— Passage —
A self-proclaimed “accidental sports marketing person,” Harlan Stone has spent his four-decade career promoting brands ranging from events to teams to leagues. During his tenure as chief business officer for the U.S. Tennis Association from 2008 to 2011, for example, he set records in securing sponsorship and doubled domestic television rights, primarily through a landmark $825 million ESPN rights agreement. Stone visited the UMass Amherst campus on November 15-16 to serve as the 2022 Executive-in-Residence for the McCormack Department of Sport Management.
“They say luck is what happens when preparation meets opportunity. In my case, luck is what happened when cluelessness met fearlessness,” Stone told a packed hall in the Integrative Learning Center during the McCormack Sports Innovators Lecture. “So if I look at the first three jobs I had—Tennis Hall of Fame, Stone Sports, which was my own little agency running Legends Tennis Events, and then at age 26 running the New York Times magazine group—I was operating fearlessly, but cluelessly.”
In addition to delivering the keynote, Stone joined roundtable discussions with McCormack students and faculty, visited with club leaders, spoke in numerous classes throughout his visit, and participated in the McCormack Collection Oral History Project.
The Start of It All
Stone’s interest in sports began at a young age, when he tried out nearly every sport. It was tennis that stuck with him. As a child, he and a friend played in a nearby park almost every day after school. Stone's answer was simple when asked why he held so much love for the sport: “taking control of your own destiny.”
Stone would go on to become a scholarship tennis player for the University of Virginia Cavaliers and, upon graduation, he planned to play on a satellite tour in Sweden and Denmark. However, while standing in a train station, he saw four former classmates from UVA, and when they invited him to travel around Europe with them, he found it impossible to say no. With $1,300 to his name, Stone began his journey, locking away his rackets in a locker at the station—an action he likened to closing the door on a professional tennis career.
It was a decision Stone never came to regret.
“Realistically, I was never going to be a world-class tennis player,” Stone said in an interview. “I was really going to travel and see the world and I had stashed away enough money from teaching tennis to be able to afford to do nothing.”
However, what he did take from his time playing tennis was his “crazy competitive” side, which was vital to his successes throughout his career.
“If you enjoy competing hard in tennis or pickup basketball, or whatever it is you’re playing, you’re going to enjoy competing in business,” Stone said. “And the beauty of sales is there’s a scoreboard. But, if you have that competitive gene and like the idea of a scoreboard and like the idea of controlling something, you succeed or fail by your own wit, smarts, hard work. That’s what appealed to me.”
Building from the Ground Up
With an extensive knowledge of tennis and a passion to learn, Stone was offered a spot on the staff at the Tennis Hall of Fame. He used that as an opportunity to begin building things from the ground up, starting with his creation of the Legends Tennis Tournament.
“For me, I’ve always loved building something,” Stone said. “Once it’s built, maintaining it or managing it is not really my strong suit. Figuring out how to get something rolling. Going from a blank sheet of paper to ‘wow,’ actually it’s incredibly satisfying.”

— Exercises —
1. Please reproduce the passage of the Harlan Stone profile above, starting at "Building from the" and ending at "Legends Tennis Tournament.".
2. Translate this sentence from the Harlan Stone profile into Spanish: "It was a decision Stone never came to regret."
3. According to the Harlan Stone profile, for which university did Stone play scholarship tennis?

— Input data —
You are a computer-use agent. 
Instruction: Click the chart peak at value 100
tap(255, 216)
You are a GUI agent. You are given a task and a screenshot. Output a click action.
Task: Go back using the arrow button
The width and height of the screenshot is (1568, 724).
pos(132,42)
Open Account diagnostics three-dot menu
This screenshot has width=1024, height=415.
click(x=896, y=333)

— Outputs in order —
1.
Building from the Ground Up
With an extensive knowledge of tennis and a passion to learn, Stone was offered a spot on the staff at the Tennis Hall of Fame. He used that as an opportunity to begin building things from the ground up, starting with his creation of the Legends Tennis Tournament.

2. Fue una decisión de la que Stone nunca llegó a arrepentirse.

3. The University of Virginia.